Converter implementation¶

In this section, we illustrate the steps to be implemented for writing a converter. We divide them according to activation, operator, lowering pass implementation or evaluator. Each of them is detailed with the help of an example

Registration
The converter needs to be registered with the appropriate op code in the dynamo_tensorrt_converter.
Activation type
Example: leaky_relu
aten_ops_converters: Dynamo_converters
Define in py/torch_tensorrt/dynamo/conversion/aten_ops_converters. One needs to register the opcode generated in the trace with dynamo_tensorrt_converter decorator. Op code to be used for the registration or the converter registry key in this case is torch.ops.aten.leaky_relu.default
@dynamo_tensorrt_converter(torch.ops.aten.leaky_relu.default)
    def aten_ops_leaky_relu(
        network: TRTNetwork,
        target: Target,
        args: Tuple[Argument, ...],
        kwargs: Dict[str, Argument],
        name: str,
    ) -> Union[TRTTensor, Sequence[TRTTensor]]:
            return activation.leaky_relu(network, target, SourceIR.ATEN, name, args[0], args[1])
The tensorrt_converter (used for FX registration) and dynamo_tensorrt_converter are similar decorator functions with some differences.
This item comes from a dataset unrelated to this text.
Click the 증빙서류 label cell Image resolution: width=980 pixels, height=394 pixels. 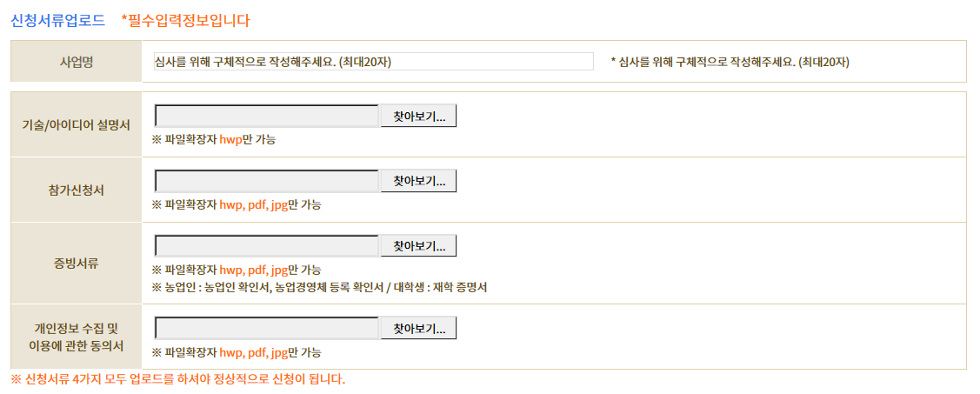[x=76, y=263]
Both register the converters in the registeries (python dictionaries) - CONVERTERS and DYNAMO_CONVERTERS respectively. These are two dictioneries which are concatenated to form the overall converter registry

The dictionary is keyed on the OpOverLoad which is mentioned in more detail below with examples

Both return the decorated converter implementation

The CONVERTERS directly registers the decorated converter_implementation function, while DYNAMO_CONVERTERS has additionational arguments and registers the ConverterSupport object

The additional arguments are:

key: Node target for which the converter is implemented for (for example, torch.ops.aten.leaky_relu.Tensor)
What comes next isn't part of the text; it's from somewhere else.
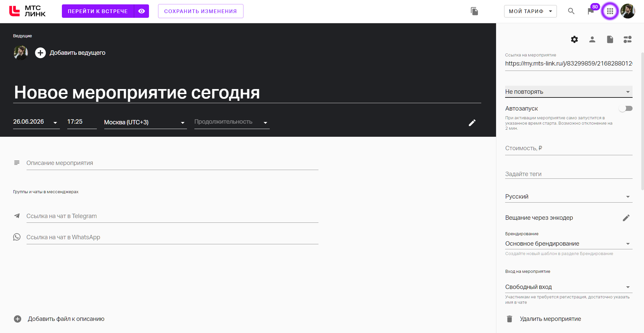Click the plus icon to add host
Image resolution: width=644 pixels, height=333 pixels.
pos(40,53)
enabled: Whether the converter should be enabled/cached or not

capability_validator: Function which evaluates whether a node is valid for conversion by the decorated converter. It defaults to None, implying the capability_validator function is always true. This means all nodes of “key” kind can be supported by this converter by default. See embedding example for more details

priority: Converter’s level of priority relative to other converters with the same target

The ConverterSupport is a compilation of converter_implementation and capability_validator.

The function decorated by tensorrt_converter and dynamo_tensorrt_converter has the following arguments which are automatically generated by the trace functions mentioned above.
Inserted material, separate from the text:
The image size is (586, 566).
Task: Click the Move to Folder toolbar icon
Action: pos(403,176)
network : Node in the form of call_module or call_function having the target as the key

target: Target key in the call_module or call_function above. eg: torch.ops.aten_.leaky_relu.default. Note that torch.ops.aten._leaky_relu is the OpOverloadPacket while torch.ops.aten_.leaky_relu.default is OpOverload.

args: The arguments passed in the call_module or call_function above

kwargs: The kwargs passed in the call_module or call_function above

name: String containing the name of the target

As a user writing new converters, one just needs to take care that the approriate arguments are extracted from the trace generated to the implementation function in the implementation lib function activation.leaky_relu (which we will discuss below in detail).
Operation type

Example: fmod

It follows the same steps as the above converter. In this case the opcode is torch.ops.aten.fmod.Scalar or torch.ops.aten.fmod.Tensor. Hence both the opcodes are registered in py/torch_tensorrt/dynamo/conversion/aten_ops_converters. Note that torch.ops.aten.fmod is the OpOverLoadPacket while the registry is keyed on torch.ops.aten.fmod.Scalar or torch.ops.aten.fmod.Tensor, which is OpOverLoad

Example: embedding

It follows the same steps as the above converter. In this case the opcode is torch.ops.aten.embedding.default. There are some converters which have special cases to be accounted for. In those cases, one should use capability_validators to register the converter using @dynamo_tensorrt_converter We illustrate this through torch.ops.aten.embedding.default. It has parameters - scale_grad_by_freq and sparse which are not currently supported by the implementation. In such cases we can write validator embedding_param_validator which implements that given those paramters the converter is not supported and register the converter by

So if there is a new converter in which certain special cases are not to be supported then they can be specified in the capability_validator.

Evaluator type

Example: operator.getitem

Evaluators are categorized as so since they do not make any modification to the graph. This is implemented in py/torch_tensorrt/dynamo/conversion/op_evaluators.py, with the corresponding capbility_validator. The opcode is operator.getitem.
Implementation Library
The dynamo converters would be located in py/torch_tensorrt/dynamo/conversion/impl
Activation
Example: leaky_relu

The implementation is to be placed in present in py/torch_tensorrt/dynamo/conversion/impl/activation.py. This is where all the activation functions are defined and implemented.
def leaky_relu(
    network: TRTNetwork,
    target: Target,
    source_ir: Optional[SourceIR],
    name: str,
    input_val: TRTTensor,
    alpha: Optional[Any],
):
    #implementation
The implementation function has the following arguments.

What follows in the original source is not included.